Ominously, the ruling United Peoples Freedom Alliance (UPFA) included Magalam Master from the Tamil Makkal Viduthalai Pulihal (TMVP) on its slate for North Central Province. The TMVP was formed as the political front of an armed Tamil militia in the Eastern Province that was formed in a split from the LTTE in 2004. The militia organisation, known as the Karuna group, works closely with the Sri Lankan military and is notorious for disappearances and murders. The TMVP narrowly won the provincial election in the East earlier this year in a poll marred by thuggery and violence.

The two largest opposition parties are the right-wing UNP and the Janatha Vimukthi Peramuna (JVP). The Ceylon Workers Congress (CWC) and Upcountry Peoples Front (UPF) are based among mainly Tamil-speaking plantation workers in the country’s central hills districts.

None of these parties has challenged the government’s renewed war. The UNP, which was responsible for starting the war 25 years ago, is standing retired Major General Janaka Perera as its candidate for chief minister in the North Central Province (NCP). By standing Perera, who is well known for his ruthless military record, the UNP is trying to demonstrate its own militarist credentials and full support for the war.
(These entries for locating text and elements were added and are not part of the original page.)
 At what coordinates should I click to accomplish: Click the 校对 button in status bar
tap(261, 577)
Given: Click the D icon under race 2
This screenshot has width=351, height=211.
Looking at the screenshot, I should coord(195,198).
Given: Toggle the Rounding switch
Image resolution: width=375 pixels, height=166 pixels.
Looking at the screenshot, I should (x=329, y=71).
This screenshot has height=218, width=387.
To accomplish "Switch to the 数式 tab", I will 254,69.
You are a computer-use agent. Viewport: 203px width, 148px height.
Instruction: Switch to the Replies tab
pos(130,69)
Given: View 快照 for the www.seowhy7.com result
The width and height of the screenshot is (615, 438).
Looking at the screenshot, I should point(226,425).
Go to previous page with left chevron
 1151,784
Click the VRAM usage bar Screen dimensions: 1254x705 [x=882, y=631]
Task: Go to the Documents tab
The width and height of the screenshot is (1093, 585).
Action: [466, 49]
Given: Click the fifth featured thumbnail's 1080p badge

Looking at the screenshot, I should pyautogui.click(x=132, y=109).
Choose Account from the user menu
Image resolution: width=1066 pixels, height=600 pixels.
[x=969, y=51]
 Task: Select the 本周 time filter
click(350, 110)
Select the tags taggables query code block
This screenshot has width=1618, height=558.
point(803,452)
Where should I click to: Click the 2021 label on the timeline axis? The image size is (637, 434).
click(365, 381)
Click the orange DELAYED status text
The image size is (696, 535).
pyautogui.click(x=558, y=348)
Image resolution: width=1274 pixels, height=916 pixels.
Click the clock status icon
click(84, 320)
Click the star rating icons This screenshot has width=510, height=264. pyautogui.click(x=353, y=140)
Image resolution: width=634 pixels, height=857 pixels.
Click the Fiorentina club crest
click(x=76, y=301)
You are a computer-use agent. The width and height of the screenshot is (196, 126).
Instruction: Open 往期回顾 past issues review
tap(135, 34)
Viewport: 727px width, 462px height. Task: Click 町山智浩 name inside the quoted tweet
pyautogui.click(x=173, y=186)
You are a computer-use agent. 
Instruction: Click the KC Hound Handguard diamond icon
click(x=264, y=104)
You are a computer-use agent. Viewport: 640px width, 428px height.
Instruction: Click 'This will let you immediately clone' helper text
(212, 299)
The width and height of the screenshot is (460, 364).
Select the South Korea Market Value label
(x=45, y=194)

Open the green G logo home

Perera told the Sunday Leader last weekend: “The best thing that can happen in the current situation is for me to take control of the NCP... I think it would be advantageous to the government also to have someone like me assuming provincial high office. That way, the government would be free to conduct the war effort. I will know how to look after the region and the population.”

The JVP, which is based on a mixture of Sinhala chauvinism and populism, campaigned for Rajapakse in the 2005 presidential election and has backed the renewed communal war to the hilt. While not joining the UPFA, the JVP has repeatedly called for huge increases in defence spending. It has combined demands for stepped-up military operations with empty calls for an end to the decline in living standards produced by the war.

The JVP split earlier this year, with a breakaway faction openly backing the government and becoming the most virulent defender of its reactionary war. Amid a slump in its support, the JVP has attempted to revive its populist rhetoric. But its claims to champion the rights of workers and farmers stand in stark contrast to its continuing support for the war, which has contributed to rising prices and cutbacks to essential services. Even as its candidates and supporters face intimidation from security forces, the JVP continues to vote for the government’s anti-democratic emergency powers.

The CWC and UPF both have a long history of wretched opportunist alliances with the government of the day. Both parties also function as trade unions and in that capacity have been responsible for sabotaging industrial campaigns by plantation workers, who are among the most oppressed layers of the working class. CWC leader Arumugam Thondaman appealed to estate workers to vote CWC to “prove our unity and power”—in other words, to strengthen the CWC’s bargaining position both at the provincial and national levels.

None of the opposition parties in the election gives voice to the broad discontent among working people over declining living standards and attacks on basic democratic rights. Many voters recognise that the country’s inflation of more than 30 percent and their own difficulties in making ends meet are linked to a war that appears to go on without end. While active support for the war is limited, most people feel powerless to stop it. In the final analysis, this is precisely the sentiment on which Rajapakse and his government rests and which all of the opposition parties encourage.

The polls, however, may yet produce some surprises if popular opposition is expressed, if only in a distorted way. An editorial in the Daily Mirror this week sounded a feeble warning about the government’s campaign strategy, declaring: “The government has put most of its eggs into the war basket and it will not be long before the country knows whether the voters of the two provinces find the omelet tasty.”